**Consigna a**
Copia sin cambios las líneas de los registros que van desde la que contiene "The image size is (449, 440)." hasta la que contiene "Action: 786,98", ambas incluidas.

━━━━━━

Eulogio Gillow, con altos grados celestiales, ofició el matrimonio de Amadita, la hija consentida de Porfirio Díaz, con Ignacio de la Torre y Mier, a quien poco después enredarían en redundante redada, en aquella fiestecita de 41 invitados en que caballeros, besados y avezados, de bigote a bigote, sembraban de pelambre el ajeno paladar.

Por cierto que don Eulogio, cuando se hallaba de visita en el Vaticano, en la misma época en que el papa Pío IX bendijo a Maximiliano y a doña Carlotita en su mexicano e imperial viajecito... recibió ascenso sacerdotal de manos del encumbrado clérigo Pelagio Labastida y Dávalos, uno de los “notables” que le entibiaban el trono a su maximiliana Majestá.

━━━━━━

**Consigna b**
Responde estas preguntas sobre el fragmento acerca de Eulogio Gillow:
(i) ¿Con quién se casó Amadita, la hija de Porfirio Díaz?
(ii) ¿Qué papa bendijo a Maximiliano y a doña Carlotita?
(iii) ¿De manos de quién recibió don Eulogio su ascenso sacerdotal?

━━━━━━

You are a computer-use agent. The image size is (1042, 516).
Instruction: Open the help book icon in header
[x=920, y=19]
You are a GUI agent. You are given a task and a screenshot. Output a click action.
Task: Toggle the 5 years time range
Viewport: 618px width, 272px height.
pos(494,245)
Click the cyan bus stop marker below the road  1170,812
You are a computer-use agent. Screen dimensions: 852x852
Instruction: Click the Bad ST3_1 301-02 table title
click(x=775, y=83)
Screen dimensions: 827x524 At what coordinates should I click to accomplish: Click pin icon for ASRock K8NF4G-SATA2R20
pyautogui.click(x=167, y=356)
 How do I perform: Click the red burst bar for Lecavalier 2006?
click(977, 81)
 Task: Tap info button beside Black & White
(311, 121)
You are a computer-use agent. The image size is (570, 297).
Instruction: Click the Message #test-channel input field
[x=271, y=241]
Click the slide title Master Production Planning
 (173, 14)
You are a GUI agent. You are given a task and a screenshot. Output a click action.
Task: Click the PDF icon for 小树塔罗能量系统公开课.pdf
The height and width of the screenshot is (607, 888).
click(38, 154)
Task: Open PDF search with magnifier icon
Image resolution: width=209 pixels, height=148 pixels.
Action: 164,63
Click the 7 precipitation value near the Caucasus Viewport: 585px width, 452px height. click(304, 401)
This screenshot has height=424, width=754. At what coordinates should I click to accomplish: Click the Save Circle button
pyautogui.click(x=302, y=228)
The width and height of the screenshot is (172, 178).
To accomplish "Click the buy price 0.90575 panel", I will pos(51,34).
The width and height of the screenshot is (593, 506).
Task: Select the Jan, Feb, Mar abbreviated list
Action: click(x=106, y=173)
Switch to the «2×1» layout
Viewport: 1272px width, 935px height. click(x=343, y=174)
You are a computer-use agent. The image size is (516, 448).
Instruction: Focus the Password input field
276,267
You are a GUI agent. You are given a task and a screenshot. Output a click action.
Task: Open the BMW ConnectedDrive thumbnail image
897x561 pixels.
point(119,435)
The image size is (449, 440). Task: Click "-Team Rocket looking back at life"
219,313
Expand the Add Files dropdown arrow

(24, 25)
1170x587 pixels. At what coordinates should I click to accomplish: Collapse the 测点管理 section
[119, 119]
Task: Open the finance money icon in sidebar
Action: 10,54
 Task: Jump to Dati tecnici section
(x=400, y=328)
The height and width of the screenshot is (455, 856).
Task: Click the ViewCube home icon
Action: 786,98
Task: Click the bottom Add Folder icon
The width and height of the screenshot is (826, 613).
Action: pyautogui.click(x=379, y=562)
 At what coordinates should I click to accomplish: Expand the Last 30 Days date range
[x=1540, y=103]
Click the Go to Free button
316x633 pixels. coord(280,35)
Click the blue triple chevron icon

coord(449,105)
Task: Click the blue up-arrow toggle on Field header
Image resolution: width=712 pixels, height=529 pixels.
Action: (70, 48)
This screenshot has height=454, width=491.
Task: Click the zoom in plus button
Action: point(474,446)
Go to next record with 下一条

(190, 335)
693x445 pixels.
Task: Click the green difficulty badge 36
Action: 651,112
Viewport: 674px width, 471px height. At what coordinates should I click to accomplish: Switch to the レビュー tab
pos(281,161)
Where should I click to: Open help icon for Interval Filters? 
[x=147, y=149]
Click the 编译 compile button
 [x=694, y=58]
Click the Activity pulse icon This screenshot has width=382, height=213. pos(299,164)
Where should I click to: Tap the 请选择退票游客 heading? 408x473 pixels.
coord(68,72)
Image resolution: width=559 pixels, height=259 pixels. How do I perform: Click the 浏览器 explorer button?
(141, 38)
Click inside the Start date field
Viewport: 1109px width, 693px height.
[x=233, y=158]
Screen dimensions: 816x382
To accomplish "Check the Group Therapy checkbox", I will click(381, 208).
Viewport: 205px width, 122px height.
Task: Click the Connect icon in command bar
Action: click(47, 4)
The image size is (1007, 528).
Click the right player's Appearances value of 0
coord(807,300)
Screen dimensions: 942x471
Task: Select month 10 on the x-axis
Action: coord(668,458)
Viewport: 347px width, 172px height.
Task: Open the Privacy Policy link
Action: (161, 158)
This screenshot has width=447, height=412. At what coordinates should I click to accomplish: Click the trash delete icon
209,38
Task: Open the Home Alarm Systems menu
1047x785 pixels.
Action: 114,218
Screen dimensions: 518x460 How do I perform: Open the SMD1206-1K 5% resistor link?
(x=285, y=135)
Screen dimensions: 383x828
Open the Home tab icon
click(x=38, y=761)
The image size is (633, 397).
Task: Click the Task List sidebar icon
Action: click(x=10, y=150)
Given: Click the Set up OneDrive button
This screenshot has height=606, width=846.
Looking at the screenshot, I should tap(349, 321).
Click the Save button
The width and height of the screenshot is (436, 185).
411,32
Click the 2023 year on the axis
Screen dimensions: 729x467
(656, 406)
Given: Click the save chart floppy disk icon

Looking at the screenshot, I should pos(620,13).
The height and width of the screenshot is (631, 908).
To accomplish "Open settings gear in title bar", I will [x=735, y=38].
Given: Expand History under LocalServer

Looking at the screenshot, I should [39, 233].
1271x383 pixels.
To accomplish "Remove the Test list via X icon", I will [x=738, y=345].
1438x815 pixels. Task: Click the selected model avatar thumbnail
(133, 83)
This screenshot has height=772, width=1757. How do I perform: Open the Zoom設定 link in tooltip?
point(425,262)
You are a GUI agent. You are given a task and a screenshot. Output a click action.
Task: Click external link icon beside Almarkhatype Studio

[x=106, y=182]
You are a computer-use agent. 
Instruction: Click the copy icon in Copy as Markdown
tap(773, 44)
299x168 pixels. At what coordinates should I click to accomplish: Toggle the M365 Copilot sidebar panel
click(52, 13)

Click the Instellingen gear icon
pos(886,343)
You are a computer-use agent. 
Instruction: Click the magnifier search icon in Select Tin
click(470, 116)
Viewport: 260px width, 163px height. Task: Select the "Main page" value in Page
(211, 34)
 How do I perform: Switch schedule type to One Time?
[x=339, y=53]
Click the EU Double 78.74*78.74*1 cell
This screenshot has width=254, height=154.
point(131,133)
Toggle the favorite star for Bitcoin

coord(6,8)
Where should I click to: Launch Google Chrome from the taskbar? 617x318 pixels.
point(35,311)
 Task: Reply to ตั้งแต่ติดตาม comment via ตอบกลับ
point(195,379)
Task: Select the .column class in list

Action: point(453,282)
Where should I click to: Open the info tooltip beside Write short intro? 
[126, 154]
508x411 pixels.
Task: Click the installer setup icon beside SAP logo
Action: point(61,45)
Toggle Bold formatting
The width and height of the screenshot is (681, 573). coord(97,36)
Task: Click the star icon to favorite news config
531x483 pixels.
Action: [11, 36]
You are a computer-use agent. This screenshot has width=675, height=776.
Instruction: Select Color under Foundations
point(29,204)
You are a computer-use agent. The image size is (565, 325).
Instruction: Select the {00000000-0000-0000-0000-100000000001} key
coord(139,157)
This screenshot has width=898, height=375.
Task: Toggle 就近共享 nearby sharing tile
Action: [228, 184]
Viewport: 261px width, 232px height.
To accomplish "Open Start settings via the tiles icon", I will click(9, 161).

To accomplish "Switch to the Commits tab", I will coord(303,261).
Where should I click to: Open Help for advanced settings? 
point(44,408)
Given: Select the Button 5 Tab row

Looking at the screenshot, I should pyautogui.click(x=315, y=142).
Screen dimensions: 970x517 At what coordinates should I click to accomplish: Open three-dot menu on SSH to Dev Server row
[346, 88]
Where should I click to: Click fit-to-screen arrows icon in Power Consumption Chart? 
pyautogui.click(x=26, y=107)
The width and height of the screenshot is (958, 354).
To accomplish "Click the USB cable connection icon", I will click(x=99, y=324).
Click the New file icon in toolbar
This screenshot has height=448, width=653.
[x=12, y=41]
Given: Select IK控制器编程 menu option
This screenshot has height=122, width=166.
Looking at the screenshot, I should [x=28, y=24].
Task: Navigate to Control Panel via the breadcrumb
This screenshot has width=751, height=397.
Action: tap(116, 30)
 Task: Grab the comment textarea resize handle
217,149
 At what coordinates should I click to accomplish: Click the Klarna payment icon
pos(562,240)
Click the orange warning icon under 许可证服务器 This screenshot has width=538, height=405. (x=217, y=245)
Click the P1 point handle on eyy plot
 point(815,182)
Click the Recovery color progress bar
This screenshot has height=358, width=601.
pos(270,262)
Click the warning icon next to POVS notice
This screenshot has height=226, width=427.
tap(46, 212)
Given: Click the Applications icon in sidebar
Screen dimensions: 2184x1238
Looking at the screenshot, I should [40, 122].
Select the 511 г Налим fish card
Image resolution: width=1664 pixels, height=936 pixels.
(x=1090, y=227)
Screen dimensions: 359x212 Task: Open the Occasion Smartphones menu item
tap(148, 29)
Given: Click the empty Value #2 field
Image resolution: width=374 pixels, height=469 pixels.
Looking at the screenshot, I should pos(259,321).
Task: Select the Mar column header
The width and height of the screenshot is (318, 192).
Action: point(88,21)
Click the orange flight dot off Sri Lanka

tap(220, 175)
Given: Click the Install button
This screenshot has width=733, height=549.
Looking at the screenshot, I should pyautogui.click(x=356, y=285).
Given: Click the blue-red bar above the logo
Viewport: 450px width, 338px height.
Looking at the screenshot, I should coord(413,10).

━━━━━━

**Resultado del ejercicio a**
The image size is (449, 440). Task: Click "-Team Rocket looking back at life"
219,313
Expand the Add Files dropdown arrow

(24, 25)
1170x587 pixels. At what coordinates should I click to accomplish: Collapse the 测点管理 section
[119, 119]
Task: Open the finance money icon in sidebar
Action: 10,54
 Task: Jump to Dati tecnici section
(x=400, y=328)
The height and width of the screenshot is (455, 856).
Task: Click the ViewCube home icon
Action: 786,98

**Resultado del ejercicio b**
(i) Con Ignacio de la Torre y Mier.
(ii) Pío IX.
(iii) De Pelagio Labastida y Dávalos.